GOAL OF THE EXERCISE:
Scan the records for the string "dropdown"; copy each line where it occurs.

[Excerpts from a dataset]
^^^^^^^^
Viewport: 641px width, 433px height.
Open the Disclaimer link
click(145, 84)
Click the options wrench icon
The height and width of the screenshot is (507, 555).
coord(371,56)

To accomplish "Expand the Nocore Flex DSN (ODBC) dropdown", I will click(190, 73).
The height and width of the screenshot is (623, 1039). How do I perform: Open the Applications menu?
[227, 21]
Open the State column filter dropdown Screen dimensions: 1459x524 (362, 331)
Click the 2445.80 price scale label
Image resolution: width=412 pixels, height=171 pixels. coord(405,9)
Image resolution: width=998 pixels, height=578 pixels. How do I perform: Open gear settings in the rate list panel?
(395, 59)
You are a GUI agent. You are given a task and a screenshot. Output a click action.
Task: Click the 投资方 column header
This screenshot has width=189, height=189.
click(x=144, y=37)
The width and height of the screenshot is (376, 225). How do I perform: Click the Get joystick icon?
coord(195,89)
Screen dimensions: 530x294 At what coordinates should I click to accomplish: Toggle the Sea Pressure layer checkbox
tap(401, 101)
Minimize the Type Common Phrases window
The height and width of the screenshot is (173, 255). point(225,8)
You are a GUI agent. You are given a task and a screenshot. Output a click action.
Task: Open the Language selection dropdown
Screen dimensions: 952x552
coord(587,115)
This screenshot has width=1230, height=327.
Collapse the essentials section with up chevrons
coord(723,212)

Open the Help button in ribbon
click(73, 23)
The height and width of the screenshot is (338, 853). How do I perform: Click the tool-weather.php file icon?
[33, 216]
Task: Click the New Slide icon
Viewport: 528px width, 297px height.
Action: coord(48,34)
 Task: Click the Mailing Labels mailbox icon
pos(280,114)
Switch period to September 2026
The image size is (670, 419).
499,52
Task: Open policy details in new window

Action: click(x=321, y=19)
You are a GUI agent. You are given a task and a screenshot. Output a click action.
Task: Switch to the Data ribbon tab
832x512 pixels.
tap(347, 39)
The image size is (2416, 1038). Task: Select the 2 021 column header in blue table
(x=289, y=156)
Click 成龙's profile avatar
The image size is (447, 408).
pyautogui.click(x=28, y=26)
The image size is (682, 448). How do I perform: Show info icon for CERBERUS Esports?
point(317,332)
^^^^^^^^
SOLUTION:
To accomplish "Expand the Nocore Flex DSN (ODBC) dropdown", I will click(190, 73).
Open the State column filter dropdown Screen dimensions: 1459x524 (362, 331)
Task: Open the Language selection dropdown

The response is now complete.